American Medal of Honor recipient (1837–1928)

Eri Davidson Woodbury (May 30, 1837 - April 14, 1928) was a Union Army officer during the American Civil War. He received the Medal of Honor for gallantry during the Battle of Cedar Creek fought near Middletown, Virginia on October 19, 1864. The battle was the decisive engagement of Major General Philip Sheridan’s Valley Campaigns of 1864 and was the largest battle fought in the Shenandoah Valley.

Woodbury graduated from Dartmouth College in 1863. He enlisted in the army in December of that year, and mustered out in June 1865 After the war, he taught at Cheshire Academy for 38 years, eventually becoming its headmaster from 1884 to 1903. He was married once.

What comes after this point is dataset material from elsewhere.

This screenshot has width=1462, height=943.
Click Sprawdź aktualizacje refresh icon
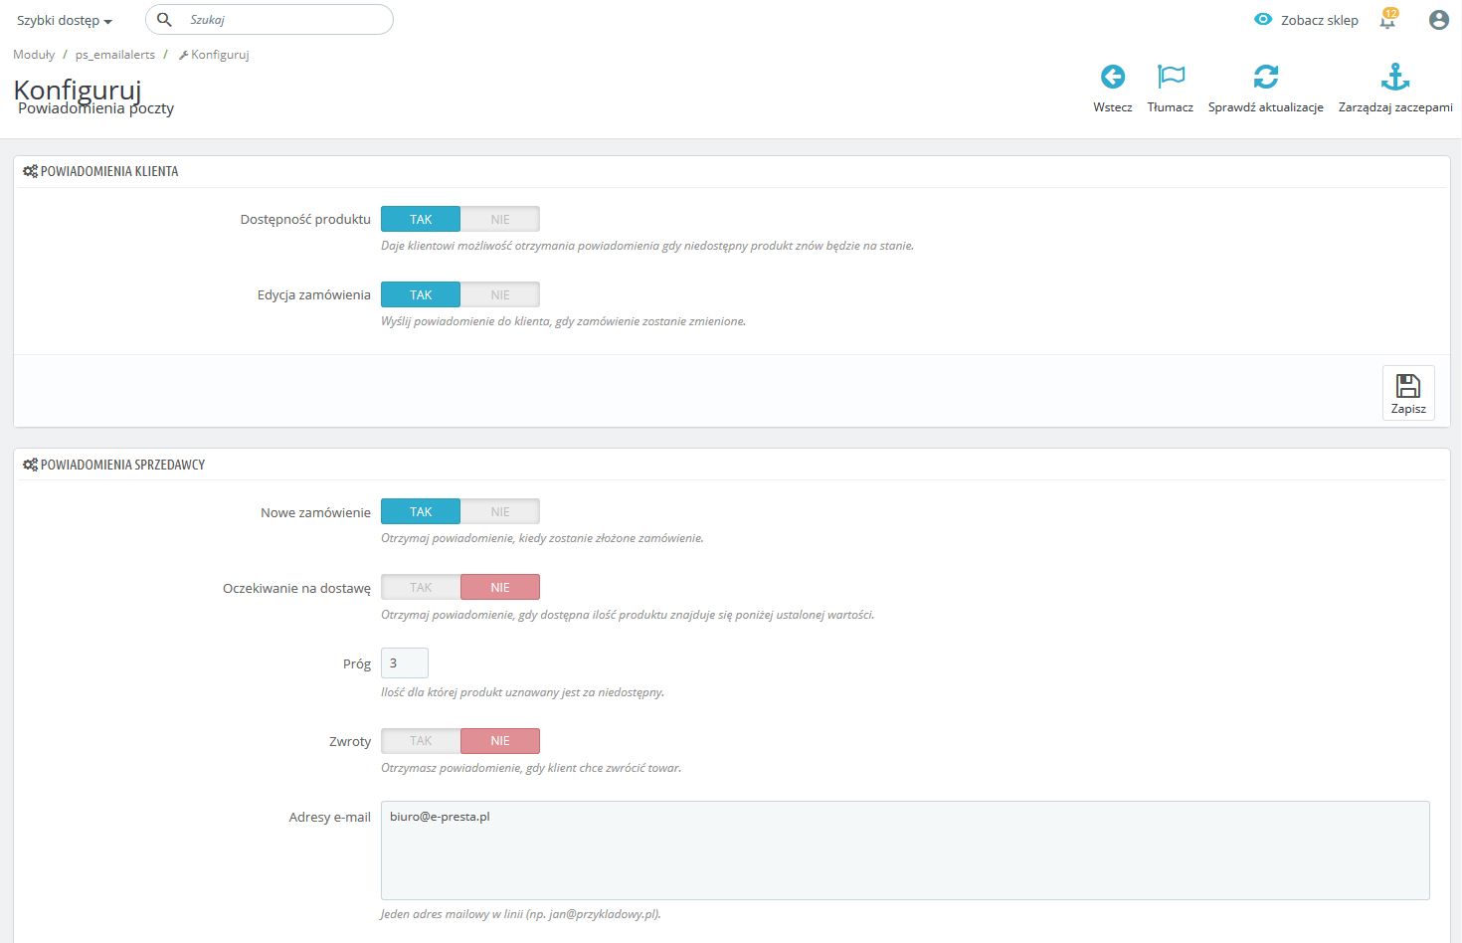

==Medal of Honor citation==
“The President of the United States of America, in the name of Congress, takes pleasure in presenting the Medal of Honor to Sergeant Eri Davidson Woodbury, United States Army, for extraordinary heroism on 19 October 1864, while serving with Company E, 1st Vermont Cavalry, in action at Cedar Creek, Virginia. During the regiment's charge when the enemy was in retreat Sergeant Woodbury encountered four Confederate infantrymen retreating. He drew his saber and ordered them to surrender, overcoming by his determined actions their willingness to further resist. They surrendered to him together with their rifles and 12th North Carolina (Confederate States of America) regimental flag.”

Woodbury was sent to Washington, D.C., with the captured Confederate battle flag. He was personally introduced to Secretary of War Edwin M. Stanton by General George Custer. Stanton personally presented the Medal of Honor to Woodbury. Sergeant Woodbury was also promoted to First Lieutenant and was mustered out as a Brevet Captain in Jun 1865.